- **TASK TO COMPLETE**: Arrange the lines of these records as a JSON list of strings, one string per line, skipping blank lines and leaving out the pictures.

- **DATA EXTRACT**:
━━━━━━━━━━━━━━━━

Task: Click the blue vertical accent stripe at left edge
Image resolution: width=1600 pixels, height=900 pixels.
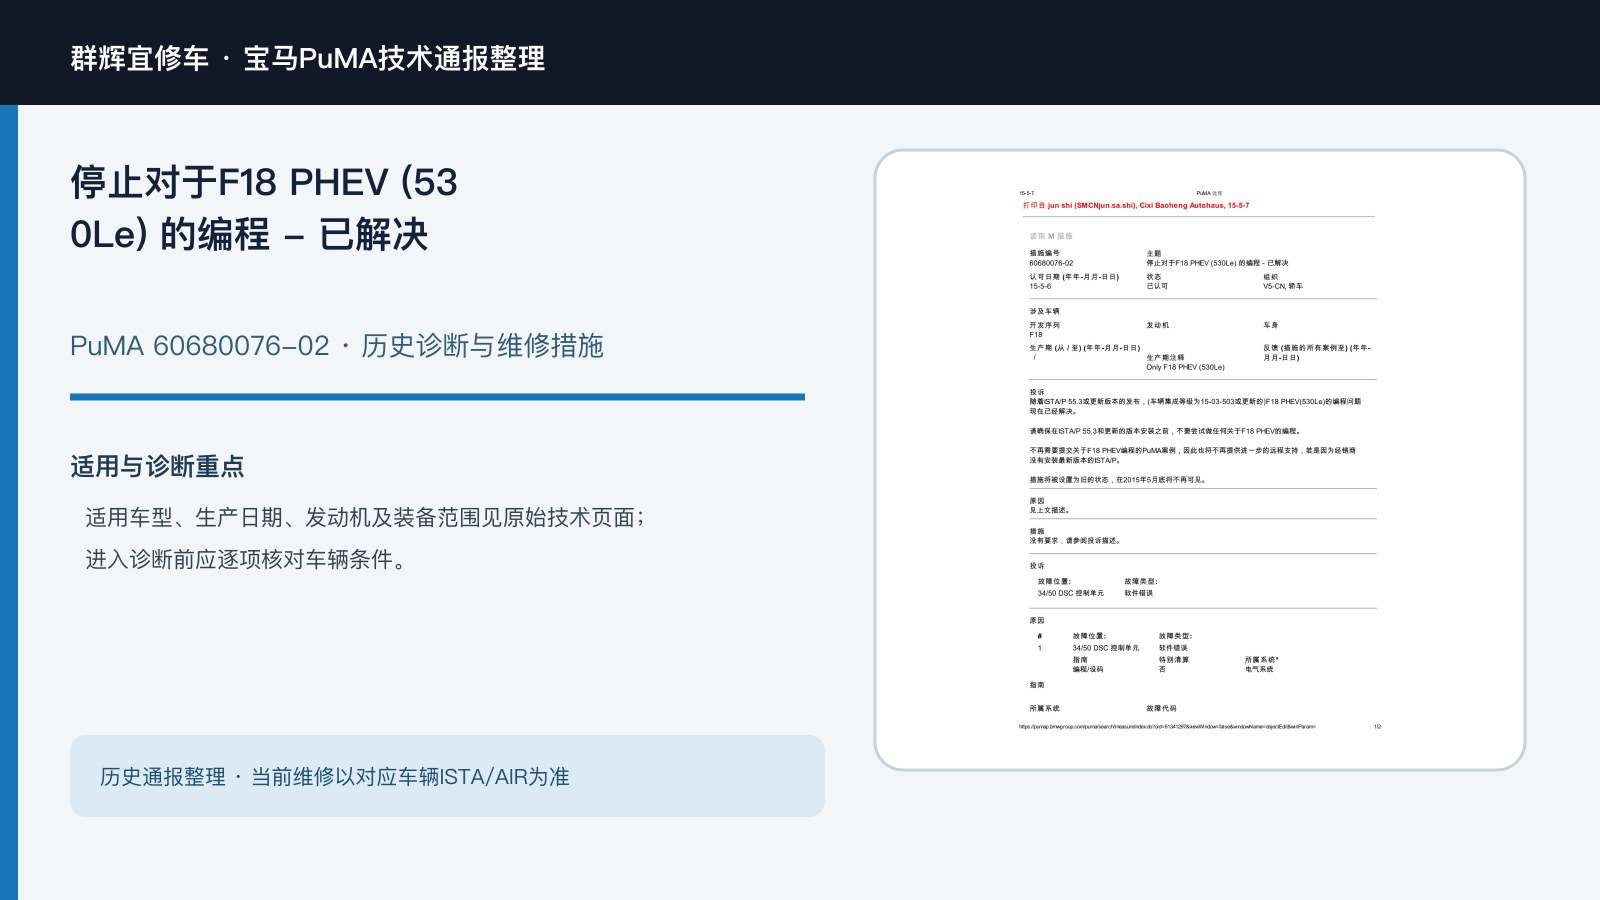Action: pyautogui.click(x=9, y=502)
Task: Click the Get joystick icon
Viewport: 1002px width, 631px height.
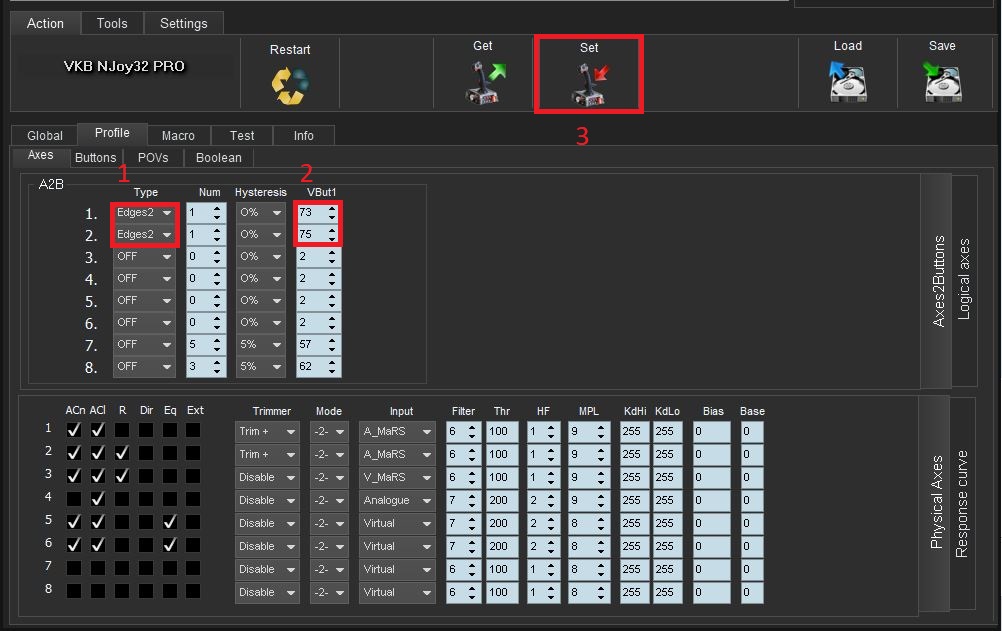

━━━━━━━━━━━━━━━━

- **THE SOLUTION**:
[
  "Task: Click the blue vertical accent stripe at left edge",
  "Image resolution: width=1600 pixels, height=900 pixels.",
  "Action: pyautogui.click(x=9, y=502)",
  "Task: Click the Get joystick icon",
  "Viewport: 1002px width, 631px height."
]